Conforme explica a representante, a denúncia feita por ela é baseada no artigo 17 da Lei das Estatais, que preconiza que para ocupar a função de direção superior é necessário ter uma experiência de dez anos no setor público ou privado, ocupando cargo de diretoria ou de mesmo status, na mesma área de atuação da empresa.

Ou seja, Paes de Andrade deveria ter sido direitor em uma empresa de petróleo e gás do mesmo porte da Petrobras por pelo menos uma década. Outra opção seria que paes de Andrade fosse um especialista na área, ocupando cargo de docência ou pesquisa. Ou ainda, que ocupasse cargo público de confiança em nível superior, DAS-4 na nomenclatura oficial.

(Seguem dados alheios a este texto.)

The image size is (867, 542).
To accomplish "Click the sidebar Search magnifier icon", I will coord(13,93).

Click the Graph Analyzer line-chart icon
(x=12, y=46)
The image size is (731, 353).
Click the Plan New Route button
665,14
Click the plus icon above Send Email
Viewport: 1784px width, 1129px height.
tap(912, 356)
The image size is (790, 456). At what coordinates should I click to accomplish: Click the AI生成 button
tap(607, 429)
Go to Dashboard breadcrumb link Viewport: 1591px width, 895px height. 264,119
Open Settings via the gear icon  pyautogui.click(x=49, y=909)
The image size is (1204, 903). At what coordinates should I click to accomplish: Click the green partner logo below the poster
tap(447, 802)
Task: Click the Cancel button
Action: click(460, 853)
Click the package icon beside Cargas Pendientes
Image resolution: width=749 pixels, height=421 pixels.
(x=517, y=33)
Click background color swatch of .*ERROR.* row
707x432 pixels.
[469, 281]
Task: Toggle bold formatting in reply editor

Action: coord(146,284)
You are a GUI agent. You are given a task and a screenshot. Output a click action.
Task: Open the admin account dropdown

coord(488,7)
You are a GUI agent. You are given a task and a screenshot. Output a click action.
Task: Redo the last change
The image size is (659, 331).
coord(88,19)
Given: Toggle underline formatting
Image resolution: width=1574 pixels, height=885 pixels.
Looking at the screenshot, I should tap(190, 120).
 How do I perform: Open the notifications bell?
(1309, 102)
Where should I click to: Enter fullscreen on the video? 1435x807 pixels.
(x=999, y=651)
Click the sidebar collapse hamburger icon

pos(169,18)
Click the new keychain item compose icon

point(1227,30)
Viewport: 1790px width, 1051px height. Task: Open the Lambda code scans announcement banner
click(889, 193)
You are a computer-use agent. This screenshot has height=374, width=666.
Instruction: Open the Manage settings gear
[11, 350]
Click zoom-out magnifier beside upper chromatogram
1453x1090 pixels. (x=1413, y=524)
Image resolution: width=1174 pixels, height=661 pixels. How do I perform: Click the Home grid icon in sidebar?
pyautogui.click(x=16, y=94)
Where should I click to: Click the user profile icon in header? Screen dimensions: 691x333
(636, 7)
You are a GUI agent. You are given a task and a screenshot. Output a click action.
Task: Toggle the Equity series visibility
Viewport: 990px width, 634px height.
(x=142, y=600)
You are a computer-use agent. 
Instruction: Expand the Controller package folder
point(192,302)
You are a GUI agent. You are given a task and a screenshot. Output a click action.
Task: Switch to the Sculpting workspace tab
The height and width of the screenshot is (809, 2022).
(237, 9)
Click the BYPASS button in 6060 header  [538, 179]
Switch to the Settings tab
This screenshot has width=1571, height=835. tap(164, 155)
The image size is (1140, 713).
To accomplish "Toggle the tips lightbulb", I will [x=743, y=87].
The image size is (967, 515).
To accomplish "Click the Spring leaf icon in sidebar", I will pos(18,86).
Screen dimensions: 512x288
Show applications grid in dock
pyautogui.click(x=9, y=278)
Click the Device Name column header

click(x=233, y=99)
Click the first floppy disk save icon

Outro requisito não cumprido pelo indicado de Bolsonaro diz respeito ao artigo 20 do Estatuto Social da Petrobras. Conforme dispõe, é necessário aos diretores executivos da Petrobras que tenham "capacidade profissional, notório conhecimento e especialização nas respectivas áreas de contato em que esses administradores irão atuar, observado o Plano Básico de Organização", além de “dez anos de experiência em liderança, preferencialmente, no negócio ou em área correlata, conforme especificado na Política de Indicação da Companhia”.

Formação acadêmica

No quesito formação acadêmica, o currículo de Paes de Andrade também deixa a desejar. Para assumir a presidência da Petrobras, conforme o artigo 28 do decreto 8.945, que regula a Lei das Estatais, exige “formação acadêmica” e “notório conhecimento” compatíveis “com o cargo para o qual foi indicado”.

O que Paes de Andrade apresenta?

Rosangela Buzanelli afirma que a única incursão profissional de Caio Paes de Andrade compatível com a função pretendida foi a participação de um ano e meio no conselho da PPSA, estatal brasileira que administra exploração de petróleo.

Em relação à formação acadêmica, Paes de Andrade apresentou documentos que mostram que ele tem pós-graduação em administração e gestão pela Harvard University e é mestre em administração de empresas pela Duke University.

Contudo, de acordo com matéria da CNN, os diplomas de pós-graduação apresentados não foram validados pelo Ministério da Educação e, como recorda Buzanelli, "Este é um dos requisitos exigidos pela legislação".

"A Petrobras é do Estado brasileiro, não do governo de plantão", conclui a conselheira.